🤖 AI Summary
This work addresses the performance bottleneck in fMRI brain network analysis caused by feature sparsity and insufficient incorporation of domain knowledge. To overcome this, the authors propose an efficient multimodal enhancement paradigm that leverages large language models (LLMs) without requiring full fine-tuning. The approach employs a three-stage pipeline: first, prompt engineering generates neuroscience-informed textual descriptions; second, lightweight instruction tuning produces semantically enriched representations, which are co-trained with a graph neural network (GNN) to achieve coarse-grained alignment; and third, task-specific adapters are fine-tuned for downstream applications. A novel multimodal alignment loss is introduced to strengthen GNN representation learning. Extensive experiments across multiple fMRI datasets demonstrate that the method significantly improves performance on brain network analysis tasks, marking the first successful integration of LLMs with brain graph data.
📝 Abstract
Graph Neural Networks (GNNs) have been widely used in diverse brain network analysis tasks based on preprocessed functional magnetic resonance imaging (fMRI) data. However, their performances are constrained due to high feature sparsity and inherent limitations of domain knowledge within uni-modal neurographs. Meanwhile, large language models (LLMs) have demonstrated powerful representation capabilities. Combining LLMs with GNNs presents a promising direction for brain network analysis. While LLMs and MLLMs have emerged in neuroscience, integration of LLMs with graph-based data remains unexplored. In this work, we deal with these issues by incorporating LLM's powerful representation and generalization capabilities.

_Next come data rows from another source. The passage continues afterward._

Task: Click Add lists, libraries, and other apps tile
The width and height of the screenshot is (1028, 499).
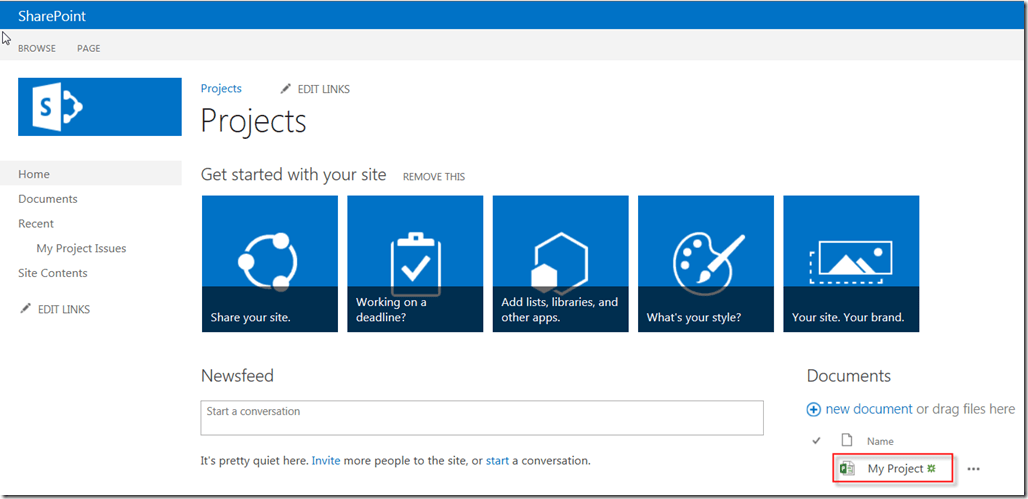Action: (x=560, y=264)
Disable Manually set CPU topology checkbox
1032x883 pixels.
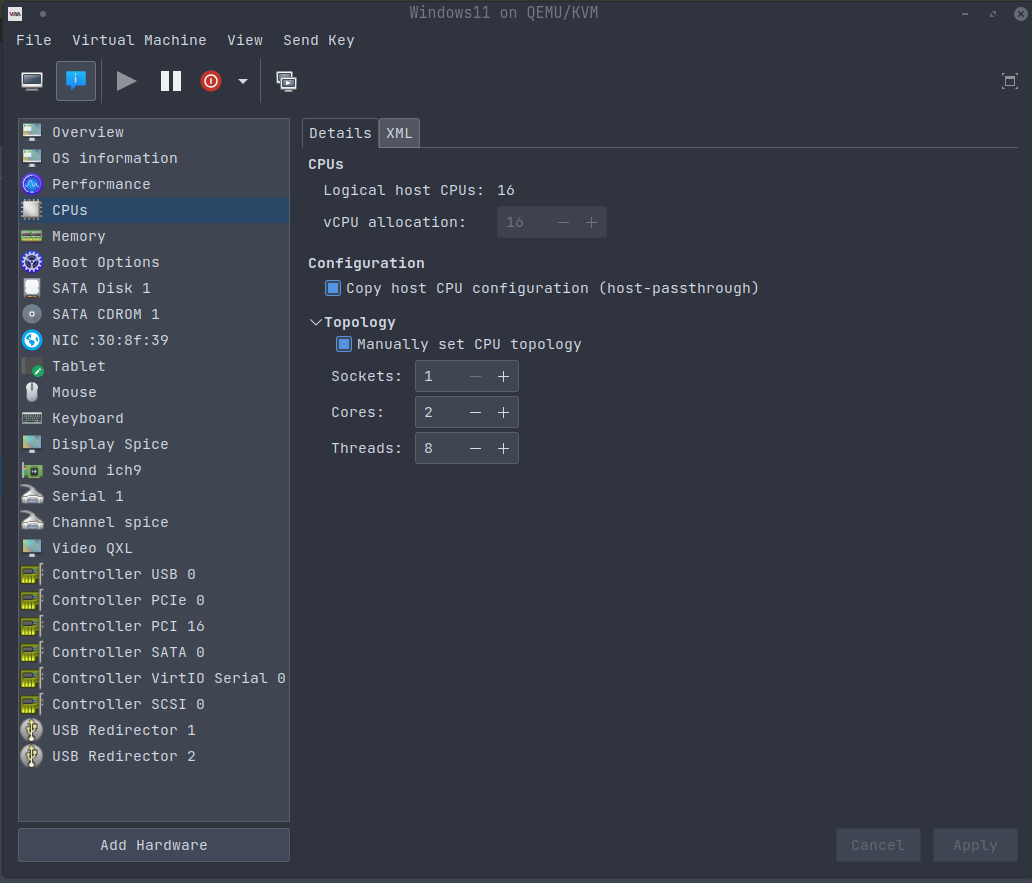(344, 344)
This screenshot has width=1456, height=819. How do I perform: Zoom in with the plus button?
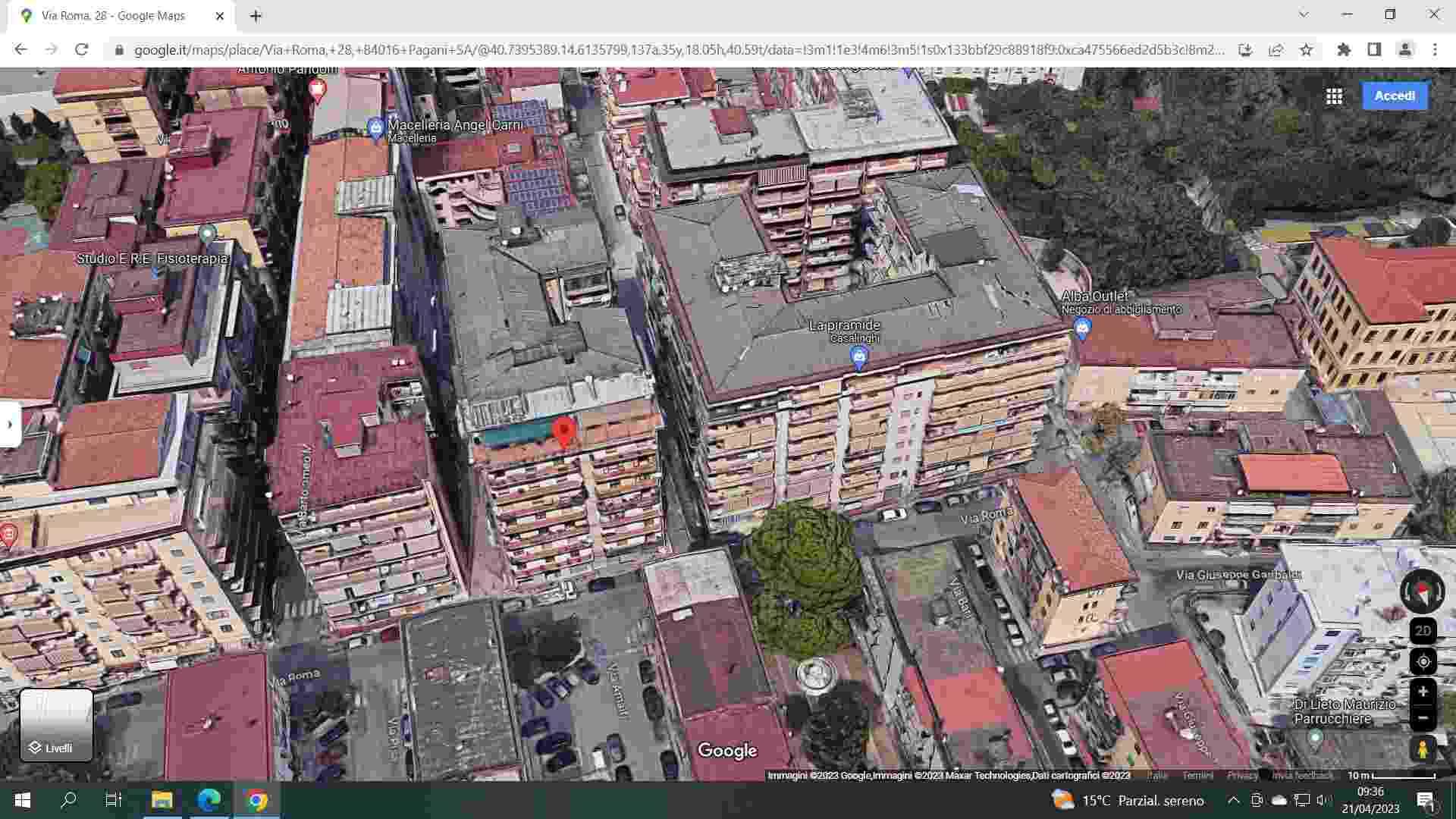click(1423, 692)
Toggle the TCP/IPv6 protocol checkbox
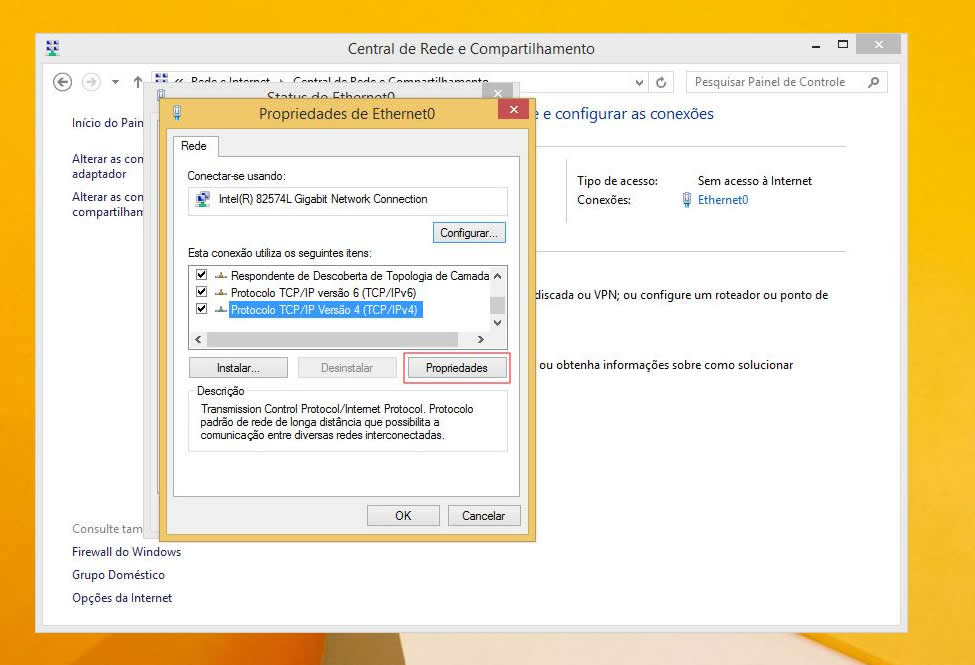 (202, 292)
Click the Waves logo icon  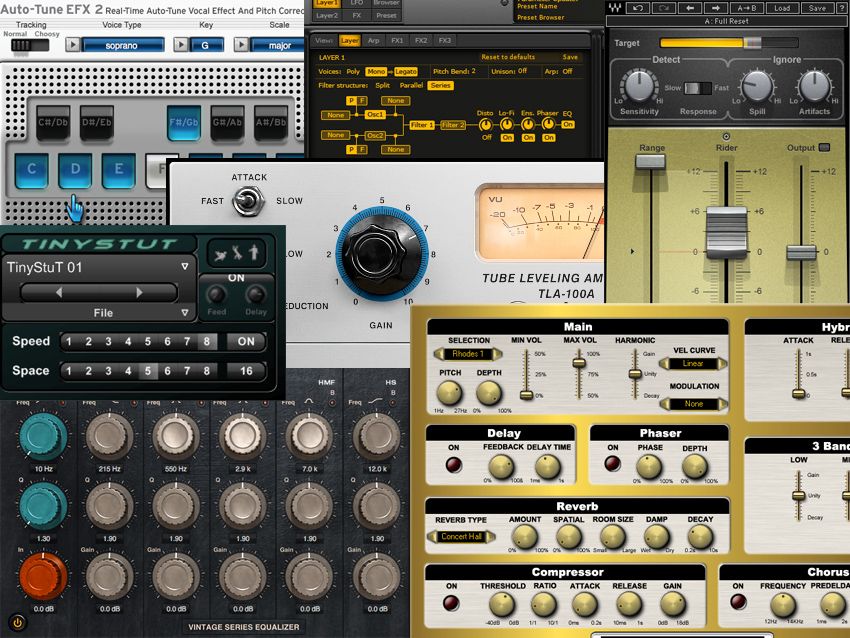coord(616,8)
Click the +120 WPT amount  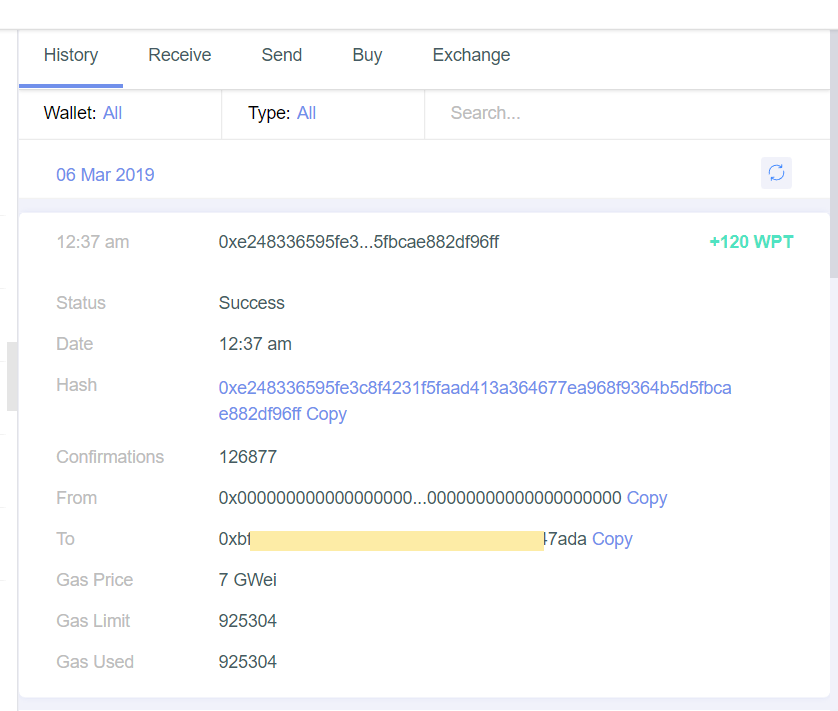(751, 242)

Considering great cost for directly tuning LLMs, we instead function LLM as enhancer to boost GNN's performance on downstream tasks. Our method, namely BLEG, can be divided into three stages. We firstly prompt LLM to get augmented texts for fMRI graph data, then we design a LLM-LM instruction tuning method to get enhanced textual representations at a relatively lower cost. GNN is trained together for coarsened alignment. Finally we finetune an adapter after GNN for given downstream tasks. Alignment loss between LM and GNN logits is designed to further enhance GNN's representation. Extensive experiments on different datasets confirmed BLEG's superiority.